Child (Photo credit: Wikipedia)

In last’s week’s post, I wrote about the underlying causes of children behaving in a nasty way toward adults.  This week, I want to look at some ways I have found to address this behavior with children that can help them learn to change the way they speak to you and other adults.  As I stated in my previous post, in order to know how to resolve an issue, knowing the origin of the issue is incredibly helpful.  If, for example, the origin of your child’s nasty behavior has to do with being hungry or tired, then obviously, you get them some food (preferably one with protein, that regulates low blood sugar like a piece of fruit with plain greek yogurt, or veggies and dip), or make sure they get some rest.  But what about when it is not a case of being hungry or tired?  What if your child is in perfect health and they are just being rotten toward you?  For young children, there is always distraction.  Below are some other ideas to help you motivate your child to turn their behavior around.  You may find one or a combination of several of them to be helpful.  I cannot give you the answer because our children are not cookie cutter kids.  Each child is different.  Also, keep in mind that it is unrealistic to believe that you can always fix things for your child and sometimes, just like with adults, kids are just going to be in a bad mood, and the goal is not to put them into a good mood but to teach that when you are in a bad mood you want to do the least damage possible to relationships.

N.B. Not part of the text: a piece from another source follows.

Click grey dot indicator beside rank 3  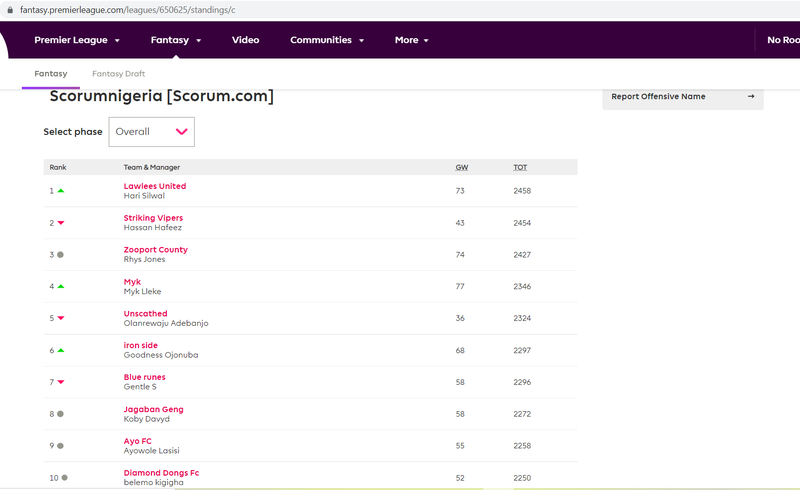(x=60, y=254)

  1. Empathy.  Empathy is when you let your child know you get how they feel.  It’s when you remember a time you felt pretty rotten even if it didn’t make sense and you realize that if your child is feeling that way it is because they do not realize at that moment that they have another choice.  Empathy does not mean telling a long story about when you felt the same way (a short one might work).  It means having a moment where you genuinely connect with the way your child is feeling and express that you know they are having a hard time.
  2. Remind your child that they have a choice other than feeling spiteful and spreading the feeling out toward others.  I detailed this technique in this post.  Reminding your child they have another choice does not include lecturing them about how great they have it and how they should feel better than they do.  When someone is stuck on the idea of feeling nasty, that lecture will have the opposite effect.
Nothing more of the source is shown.